2012-06-01 Thread Etienne Laurin
Hello,

2012/6/1 Iavor Diatchki iavor.diatc...@gmail.com:
 There is no problem if an instances uses a type family in it's
 assumption---the instances should be accepted only if GHC can see enough of
 the definition of the type family to ensure that the functional dependency
 holds.  This is exactly the same as what it would do to check that a super
 class constraint holds.

GHC cannot see enough of the definition because type families are
open. The type instances are not guaranteed to all be in scope when
the class instance is defined.

2012/6/1 AntC anthony_clay...@clear.net.nz:
 Some of Oleg's instances are awesome (and almost impenetrable -- the TTypeable
 code is a tour de force).

 It's all so *dys-functional* (IMO).

It's like a typed Prolog with a different order of evaluation.

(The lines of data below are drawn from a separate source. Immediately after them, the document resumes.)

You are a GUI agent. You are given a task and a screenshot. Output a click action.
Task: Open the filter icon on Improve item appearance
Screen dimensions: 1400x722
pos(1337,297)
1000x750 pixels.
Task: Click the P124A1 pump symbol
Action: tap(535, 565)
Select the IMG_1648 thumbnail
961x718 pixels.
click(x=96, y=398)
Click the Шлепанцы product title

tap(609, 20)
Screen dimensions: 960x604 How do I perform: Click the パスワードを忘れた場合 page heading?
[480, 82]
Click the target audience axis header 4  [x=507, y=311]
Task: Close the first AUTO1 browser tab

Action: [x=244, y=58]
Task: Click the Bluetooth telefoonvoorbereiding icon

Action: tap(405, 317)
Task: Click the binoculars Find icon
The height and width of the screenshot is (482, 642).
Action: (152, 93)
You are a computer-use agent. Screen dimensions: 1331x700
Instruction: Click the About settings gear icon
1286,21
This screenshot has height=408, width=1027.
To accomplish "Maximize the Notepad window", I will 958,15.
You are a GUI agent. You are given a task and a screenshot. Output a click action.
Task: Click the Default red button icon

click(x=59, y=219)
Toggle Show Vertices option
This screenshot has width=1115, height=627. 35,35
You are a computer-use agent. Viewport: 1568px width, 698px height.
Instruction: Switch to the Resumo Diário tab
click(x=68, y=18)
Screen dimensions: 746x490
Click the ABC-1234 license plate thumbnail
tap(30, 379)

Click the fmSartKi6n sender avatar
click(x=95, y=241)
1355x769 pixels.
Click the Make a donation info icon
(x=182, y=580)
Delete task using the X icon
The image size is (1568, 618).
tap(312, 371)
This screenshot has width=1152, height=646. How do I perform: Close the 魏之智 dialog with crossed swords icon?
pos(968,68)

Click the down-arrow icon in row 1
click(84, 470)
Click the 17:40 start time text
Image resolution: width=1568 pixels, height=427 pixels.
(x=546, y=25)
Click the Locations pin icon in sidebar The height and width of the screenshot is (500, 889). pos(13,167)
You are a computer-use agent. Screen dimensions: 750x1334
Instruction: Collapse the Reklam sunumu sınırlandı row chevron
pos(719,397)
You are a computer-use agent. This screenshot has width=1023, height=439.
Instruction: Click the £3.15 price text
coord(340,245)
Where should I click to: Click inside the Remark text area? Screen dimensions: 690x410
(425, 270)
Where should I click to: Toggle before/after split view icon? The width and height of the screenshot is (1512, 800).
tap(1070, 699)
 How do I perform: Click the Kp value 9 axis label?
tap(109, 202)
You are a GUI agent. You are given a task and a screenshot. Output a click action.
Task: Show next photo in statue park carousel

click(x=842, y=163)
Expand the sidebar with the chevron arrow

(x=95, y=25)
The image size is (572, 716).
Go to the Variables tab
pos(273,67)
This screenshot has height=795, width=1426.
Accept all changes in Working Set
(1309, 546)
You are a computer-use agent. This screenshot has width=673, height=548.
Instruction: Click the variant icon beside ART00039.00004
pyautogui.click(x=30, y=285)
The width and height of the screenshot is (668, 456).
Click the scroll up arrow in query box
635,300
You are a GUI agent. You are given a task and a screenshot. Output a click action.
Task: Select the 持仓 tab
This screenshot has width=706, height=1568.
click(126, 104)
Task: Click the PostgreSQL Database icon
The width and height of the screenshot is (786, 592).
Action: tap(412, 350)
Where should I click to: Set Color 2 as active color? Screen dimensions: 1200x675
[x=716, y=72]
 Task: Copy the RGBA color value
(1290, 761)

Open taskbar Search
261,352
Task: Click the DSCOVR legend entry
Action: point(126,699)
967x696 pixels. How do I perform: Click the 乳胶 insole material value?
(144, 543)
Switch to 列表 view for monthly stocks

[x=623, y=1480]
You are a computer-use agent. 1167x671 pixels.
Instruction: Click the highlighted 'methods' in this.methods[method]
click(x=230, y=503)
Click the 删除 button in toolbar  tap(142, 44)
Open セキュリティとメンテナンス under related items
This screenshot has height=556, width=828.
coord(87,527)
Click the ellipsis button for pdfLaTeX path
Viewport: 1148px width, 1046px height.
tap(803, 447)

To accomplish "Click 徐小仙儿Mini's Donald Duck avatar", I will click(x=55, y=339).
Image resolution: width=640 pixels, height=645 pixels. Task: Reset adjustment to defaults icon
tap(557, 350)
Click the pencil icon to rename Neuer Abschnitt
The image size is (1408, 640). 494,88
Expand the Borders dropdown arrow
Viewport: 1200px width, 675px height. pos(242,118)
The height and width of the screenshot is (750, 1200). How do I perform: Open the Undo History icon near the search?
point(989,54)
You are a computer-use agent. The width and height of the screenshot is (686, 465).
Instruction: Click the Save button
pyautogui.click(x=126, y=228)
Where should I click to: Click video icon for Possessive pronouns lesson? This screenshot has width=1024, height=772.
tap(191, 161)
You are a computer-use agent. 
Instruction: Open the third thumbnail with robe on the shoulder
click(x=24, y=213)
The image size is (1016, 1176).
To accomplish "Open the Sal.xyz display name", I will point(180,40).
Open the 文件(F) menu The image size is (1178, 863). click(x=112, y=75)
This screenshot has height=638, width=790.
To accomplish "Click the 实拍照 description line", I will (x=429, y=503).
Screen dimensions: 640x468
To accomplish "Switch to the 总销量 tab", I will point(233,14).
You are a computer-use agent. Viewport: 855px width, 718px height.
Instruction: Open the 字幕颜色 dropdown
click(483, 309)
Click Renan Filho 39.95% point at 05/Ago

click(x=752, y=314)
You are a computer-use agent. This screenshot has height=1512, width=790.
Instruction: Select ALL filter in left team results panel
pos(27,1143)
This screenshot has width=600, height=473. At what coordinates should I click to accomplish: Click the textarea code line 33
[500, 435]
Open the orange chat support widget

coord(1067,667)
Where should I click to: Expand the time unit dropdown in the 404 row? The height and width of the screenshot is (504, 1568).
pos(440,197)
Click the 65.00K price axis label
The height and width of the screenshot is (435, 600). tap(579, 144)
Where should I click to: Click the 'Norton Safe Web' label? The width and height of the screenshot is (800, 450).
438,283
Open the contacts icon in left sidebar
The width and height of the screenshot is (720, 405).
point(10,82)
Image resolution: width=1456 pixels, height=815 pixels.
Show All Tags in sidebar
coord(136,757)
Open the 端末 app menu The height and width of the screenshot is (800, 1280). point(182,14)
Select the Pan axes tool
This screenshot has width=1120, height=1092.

 My take is that we should abandon Fundeps, and concentrate on introducing
 overlaps into type functions in a controlled way (what I've called 'dis-
 overlapped overlaps'.)

Abandoning fundeps would be a sad day for type-level programming.
There are many things other than overlaps that you can do with fundeps
and constraint kinds that you cannot currently do with type families,
such as:

- Partial application or higher-order programming.
- Short-circuit evaluation, lazy evaluation or type-level case.

To study the differences, I have been porting parts of the Prelude to
both type classes and type families.

http://code.atnnn.com/projects/type-prelude/repository/entry/Prelude/Type.hs
http://code.atnnn.com/projects/type-prelude/repository/entry/Prelude/Type/Families.hs

Etienne Laurin

 On Wed, May 30, 2012 at 11:14 PM, Etienne Laurin etie...@atnnn.com wrote:
  1. Check that an instance is consistent with itself.  For example, this
  should be rejected:
 
  instance C a b
 
  because it allows C Int Bool and C Int Char which violate the functional
  dependency.

 This check may not always be as straightforward. When would this be a
 valid instance?

 instance K a b ⇒ C a b

 With a few extra extensions, K could be a type family.

 C currently has the kind (a - b - Constraint), with no mention of
 functional dependencies. Perhaps the kind of C should include the
 functional dependencies of C?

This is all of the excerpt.